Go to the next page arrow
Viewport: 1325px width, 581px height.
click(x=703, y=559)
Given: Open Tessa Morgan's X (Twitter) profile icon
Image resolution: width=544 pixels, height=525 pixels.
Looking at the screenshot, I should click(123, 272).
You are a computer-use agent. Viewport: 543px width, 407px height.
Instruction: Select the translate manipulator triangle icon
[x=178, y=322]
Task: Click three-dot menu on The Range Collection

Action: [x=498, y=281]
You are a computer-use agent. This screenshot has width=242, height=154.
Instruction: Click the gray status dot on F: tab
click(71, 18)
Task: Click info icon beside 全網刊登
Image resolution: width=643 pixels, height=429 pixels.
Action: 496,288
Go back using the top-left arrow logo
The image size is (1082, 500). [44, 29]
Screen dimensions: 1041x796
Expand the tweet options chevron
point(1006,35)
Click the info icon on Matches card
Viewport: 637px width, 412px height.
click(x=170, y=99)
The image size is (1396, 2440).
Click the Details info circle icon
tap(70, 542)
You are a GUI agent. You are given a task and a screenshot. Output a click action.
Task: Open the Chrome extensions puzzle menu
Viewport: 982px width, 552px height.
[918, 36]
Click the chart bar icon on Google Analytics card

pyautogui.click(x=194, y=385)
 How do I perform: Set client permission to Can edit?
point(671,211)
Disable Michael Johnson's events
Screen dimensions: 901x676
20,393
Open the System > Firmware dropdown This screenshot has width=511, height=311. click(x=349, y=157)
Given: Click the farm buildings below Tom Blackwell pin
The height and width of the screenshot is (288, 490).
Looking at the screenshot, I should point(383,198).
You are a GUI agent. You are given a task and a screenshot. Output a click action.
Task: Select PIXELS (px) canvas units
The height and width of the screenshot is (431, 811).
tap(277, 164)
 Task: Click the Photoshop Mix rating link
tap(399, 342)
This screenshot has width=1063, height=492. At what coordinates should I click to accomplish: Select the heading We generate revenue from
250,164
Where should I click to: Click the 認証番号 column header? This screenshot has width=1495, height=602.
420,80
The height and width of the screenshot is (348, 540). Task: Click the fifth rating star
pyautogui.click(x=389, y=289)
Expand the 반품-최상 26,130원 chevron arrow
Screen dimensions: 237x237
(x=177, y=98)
****
### What is required
Could you print every record above exactly as it appears?

### Reply to the exercise
Go to the next page arrow
Viewport: 1325px width, 581px height.
click(x=703, y=559)
Given: Open Tessa Morgan's X (Twitter) profile icon
Image resolution: width=544 pixels, height=525 pixels.
Looking at the screenshot, I should click(123, 272).
You are a computer-use agent. Viewport: 543px width, 407px height.
Instruction: Select the translate manipulator triangle icon
[x=178, y=322]
Task: Click three-dot menu on The Range Collection

Action: [x=498, y=281]
You are a computer-use agent. This screenshot has width=242, height=154.
Instruction: Click the gray status dot on F: tab
click(71, 18)
Task: Click info icon beside 全網刊登
Image resolution: width=643 pixels, height=429 pixels.
Action: 496,288
Go back using the top-left arrow logo
The image size is (1082, 500). [44, 29]
Screen dimensions: 1041x796
Expand the tweet options chevron
point(1006,35)
Click the info icon on Matches card
Viewport: 637px width, 412px height.
click(x=170, y=99)
The image size is (1396, 2440).
Click the Details info circle icon
tap(70, 542)
You are a GUI agent. You are given a task and a screenshot. Output a click action.
Task: Open the Chrome extensions puzzle menu
Viewport: 982px width, 552px height.
[918, 36]
Click the chart bar icon on Google Analytics card

pyautogui.click(x=194, y=385)
 How do I perform: Set client permission to Can edit?
point(671,211)
Disable Michael Johnson's events
Screen dimensions: 901x676
20,393
Open the System > Firmware dropdown This screenshot has width=511, height=311. click(x=349, y=157)
Given: Click the farm buildings below Tom Blackwell pin
The height and width of the screenshot is (288, 490).
Looking at the screenshot, I should point(383,198).
You are a GUI agent. You are given a task and a screenshot. Output a click action.
Task: Select PIXELS (px) canvas units
The height and width of the screenshot is (431, 811).
tap(277, 164)
 Task: Click the Photoshop Mix rating link
tap(399, 342)
This screenshot has width=1063, height=492. At what coordinates should I click to accomplish: Select the heading We generate revenue from
250,164
Where should I click to: Click the 認証番号 column header? This screenshot has width=1495, height=602.
420,80
The height and width of the screenshot is (348, 540). Task: Click the fifth rating star
pyautogui.click(x=389, y=289)
Expand the 반품-최상 26,130원 chevron arrow
Screen dimensions: 237x237
(x=177, y=98)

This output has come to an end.